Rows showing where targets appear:
**********
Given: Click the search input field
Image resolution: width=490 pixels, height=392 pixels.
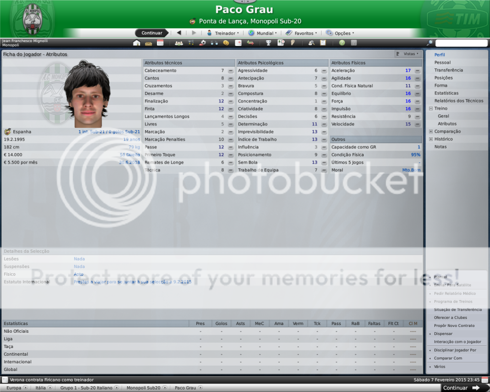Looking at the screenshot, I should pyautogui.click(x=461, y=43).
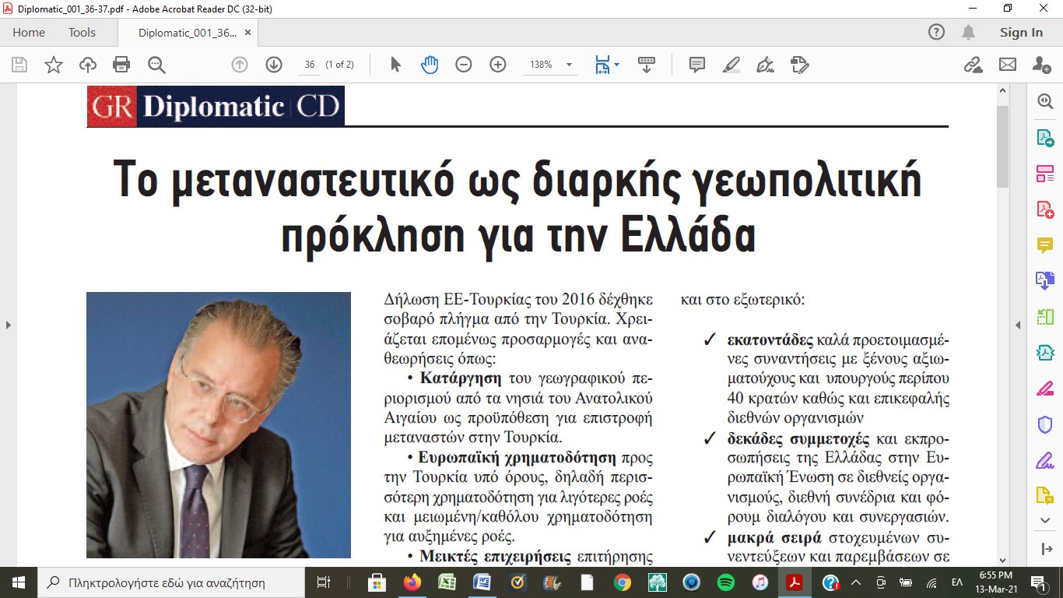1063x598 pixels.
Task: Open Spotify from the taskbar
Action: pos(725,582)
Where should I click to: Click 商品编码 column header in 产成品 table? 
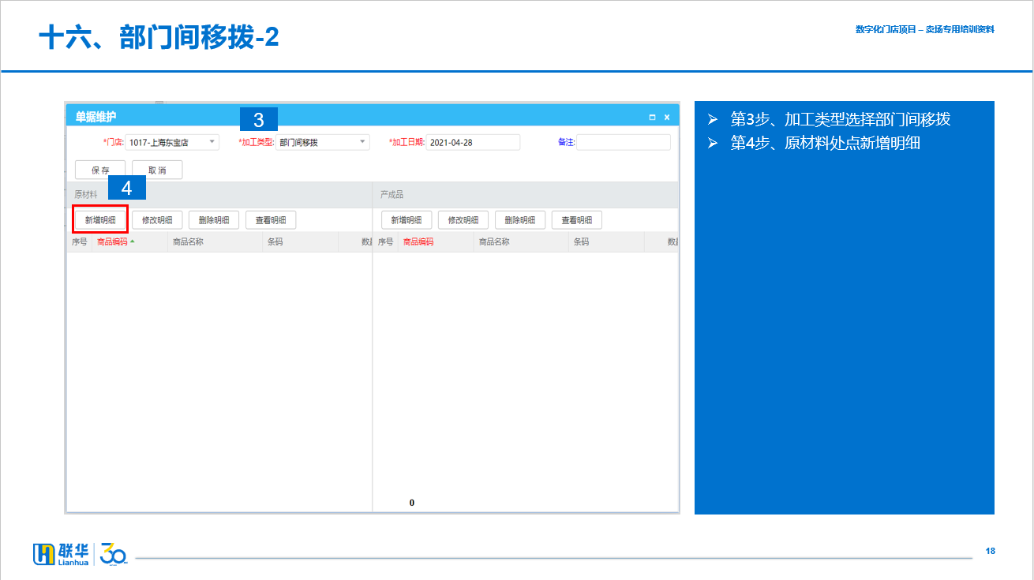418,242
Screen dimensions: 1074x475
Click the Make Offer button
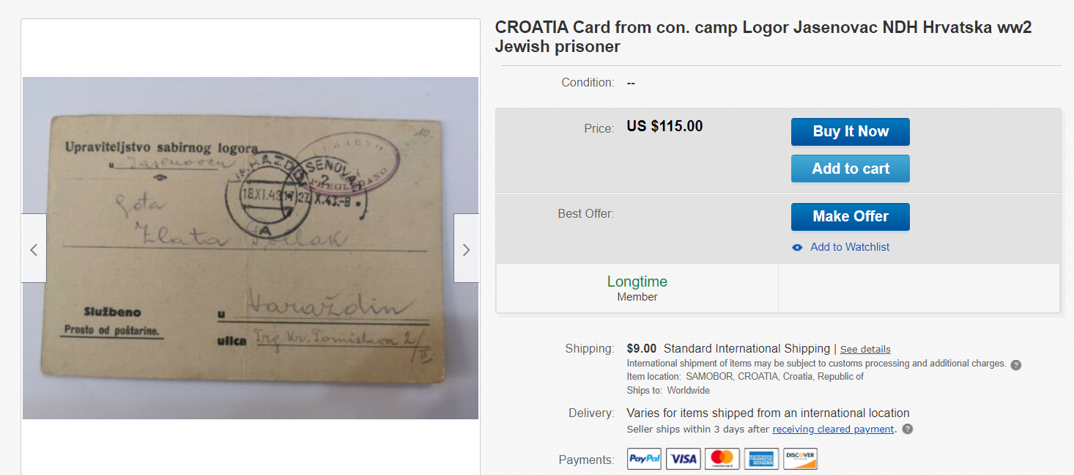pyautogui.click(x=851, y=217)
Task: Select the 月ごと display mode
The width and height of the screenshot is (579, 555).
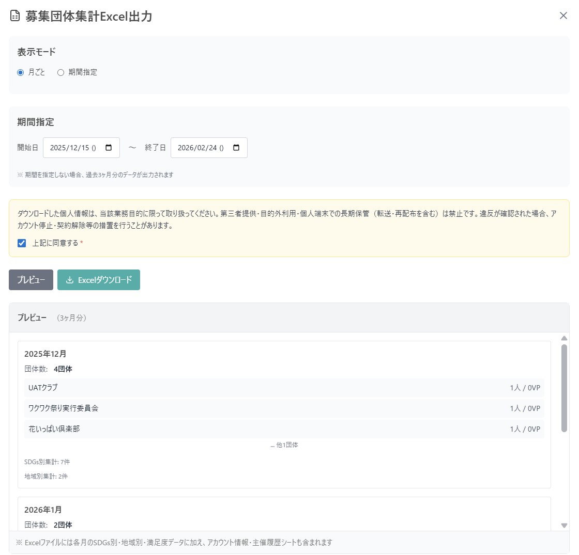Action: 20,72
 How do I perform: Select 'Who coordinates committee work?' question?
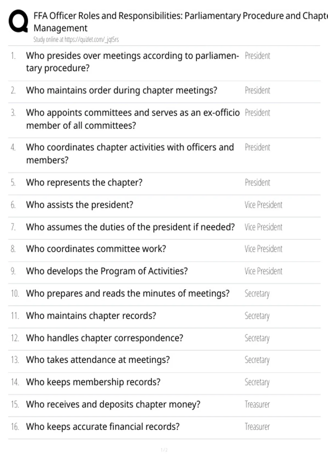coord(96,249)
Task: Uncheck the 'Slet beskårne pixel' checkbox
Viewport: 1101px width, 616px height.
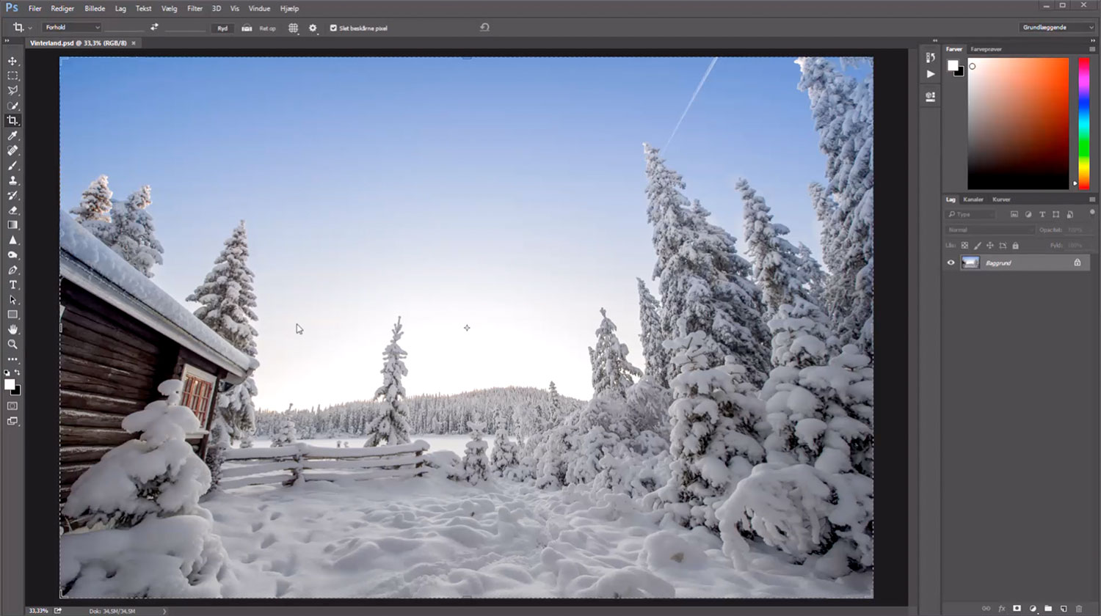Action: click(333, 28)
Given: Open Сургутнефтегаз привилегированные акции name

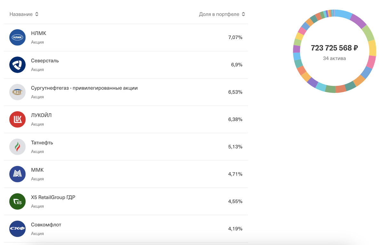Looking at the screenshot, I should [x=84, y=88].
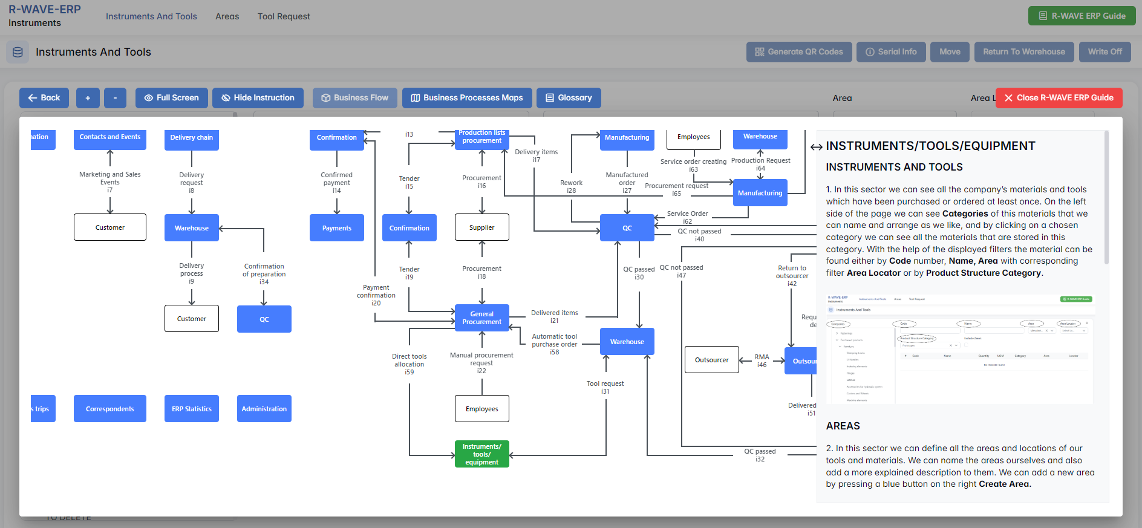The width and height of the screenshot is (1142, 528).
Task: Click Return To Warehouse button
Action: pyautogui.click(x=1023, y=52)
**********
=== The exercise ===
Turn the lines of the data above into a numbered list, skipping any blank lines. Leave the pictures out of your answer.

=== Answer to this task ===
1. Given: Click the search input field
2. Image resolution: width=490 pixels, height=392 pixels.
3. Looking at the screenshot, I should pyautogui.click(x=461, y=43).
4. 1063x598 pixels.
5. Task: Open Spotify from the taskbar
6. Action: pos(725,582)
7. Where should I click to: Click 商品编码 column header in 产成品 table? 
8. 418,242
9. Screen dimensions: 1074x475
10. Click the Make Offer button
11. pyautogui.click(x=851, y=217)
12. Task: Select the 月ごと display mode
13. The width and height of the screenshot is (579, 555).
14. Action: 20,72
15.  How do I perform: Select 'Who coordinates committee work?' question?
16. coord(96,249)
17. Task: Uncheck the 'Slet beskårne pixel' checkbox
18. Viewport: 1101px width, 616px height.
19. Action: click(333, 28)
20. Given: Open Сургутнефтегаз привилегированные акции name
21. Looking at the screenshot, I should [x=84, y=88].
22. The width and height of the screenshot is (1142, 528).
23. Task: Click Return To Warehouse button
24. Action: pyautogui.click(x=1023, y=52)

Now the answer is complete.